*EXERCISE:*
Retype the data below without altering anything.
Start of INFORMATION SHOWN
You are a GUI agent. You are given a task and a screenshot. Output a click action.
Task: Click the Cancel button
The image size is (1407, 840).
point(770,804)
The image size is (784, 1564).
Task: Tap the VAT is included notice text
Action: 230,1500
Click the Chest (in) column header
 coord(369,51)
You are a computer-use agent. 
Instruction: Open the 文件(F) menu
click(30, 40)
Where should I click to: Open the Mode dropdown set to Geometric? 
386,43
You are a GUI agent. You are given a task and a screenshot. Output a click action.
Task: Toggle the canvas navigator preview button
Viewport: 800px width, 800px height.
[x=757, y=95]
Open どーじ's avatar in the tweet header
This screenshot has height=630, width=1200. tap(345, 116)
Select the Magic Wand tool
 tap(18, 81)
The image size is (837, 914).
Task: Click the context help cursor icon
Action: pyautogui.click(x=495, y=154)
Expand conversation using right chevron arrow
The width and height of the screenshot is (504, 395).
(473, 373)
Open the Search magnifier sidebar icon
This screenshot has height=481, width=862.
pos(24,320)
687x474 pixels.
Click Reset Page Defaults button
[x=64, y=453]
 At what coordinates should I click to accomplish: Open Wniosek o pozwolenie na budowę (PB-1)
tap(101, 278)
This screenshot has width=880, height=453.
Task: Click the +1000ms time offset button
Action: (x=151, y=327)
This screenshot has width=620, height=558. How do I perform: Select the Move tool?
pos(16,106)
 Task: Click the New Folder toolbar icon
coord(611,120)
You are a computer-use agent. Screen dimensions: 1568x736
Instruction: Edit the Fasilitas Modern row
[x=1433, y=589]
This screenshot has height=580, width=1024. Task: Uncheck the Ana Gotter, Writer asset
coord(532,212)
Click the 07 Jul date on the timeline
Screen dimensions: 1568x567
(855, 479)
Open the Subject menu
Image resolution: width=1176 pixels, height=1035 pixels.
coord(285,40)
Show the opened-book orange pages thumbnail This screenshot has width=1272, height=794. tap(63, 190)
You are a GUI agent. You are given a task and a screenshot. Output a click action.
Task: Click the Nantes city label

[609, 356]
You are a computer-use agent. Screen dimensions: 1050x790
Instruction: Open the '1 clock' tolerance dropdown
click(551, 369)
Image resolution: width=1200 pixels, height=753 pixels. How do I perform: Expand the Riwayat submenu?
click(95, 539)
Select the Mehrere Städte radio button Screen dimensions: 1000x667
End of INFORMATION SHOWN
*SOLVED PROBLEM:*
You are a GUI agent. You are given a task and a screenshot. Output a click action.
Task: Click the Cancel button
The image size is (1407, 840).
point(770,804)
The image size is (784, 1564).
Task: Tap the VAT is included notice text
Action: 230,1500
Click the Chest (in) column header
 coord(369,51)
You are a computer-use agent. 
Instruction: Open the 文件(F) menu
click(30, 40)
Where should I click to: Open the Mode dropdown set to Geometric? 
386,43
You are a GUI agent. You are given a task and a screenshot. Output a click action.
Task: Toggle the canvas navigator preview button
Viewport: 800px width, 800px height.
[x=757, y=95]
Open どーじ's avatar in the tweet header
This screenshot has height=630, width=1200. tap(345, 116)
Select the Magic Wand tool
 tap(18, 81)
The image size is (837, 914).
Task: Click the context help cursor icon
Action: pyautogui.click(x=495, y=154)
Expand conversation using right chevron arrow
The width and height of the screenshot is (504, 395).
(473, 373)
Open the Search magnifier sidebar icon
This screenshot has height=481, width=862.
pos(24,320)
687x474 pixels.
Click Reset Page Defaults button
[x=64, y=453]
 At what coordinates should I click to accomplish: Open Wniosek o pozwolenie na budowę (PB-1)
tap(101, 278)
This screenshot has width=880, height=453.
Task: Click the +1000ms time offset button
Action: (x=151, y=327)
This screenshot has width=620, height=558. How do I perform: Select the Move tool?
pos(16,106)
 Task: Click the New Folder toolbar icon
coord(611,120)
You are a computer-use agent. Screen dimensions: 1568x736
Instruction: Edit the Fasilitas Modern row
[x=1433, y=589]
This screenshot has height=580, width=1024. Task: Uncheck the Ana Gotter, Writer asset
coord(532,212)
Click the 07 Jul date on the timeline
Screen dimensions: 1568x567
(855, 479)
Open the Subject menu
Image resolution: width=1176 pixels, height=1035 pixels.
coord(285,40)
Show the opened-book orange pages thumbnail This screenshot has width=1272, height=794. tap(63, 190)
You are a GUI agent. You are given a task and a screenshot. Output a click action.
Task: Click the Nantes city label

[609, 356]
You are a computer-use agent. Screen dimensions: 1050x790
Instruction: Open the '1 clock' tolerance dropdown
click(551, 369)
Image resolution: width=1200 pixels, height=753 pixels. How do I perform: Expand the Riwayat submenu?
click(95, 539)
Select the Mehrere Städte radio button Screen dimensions: 1000x667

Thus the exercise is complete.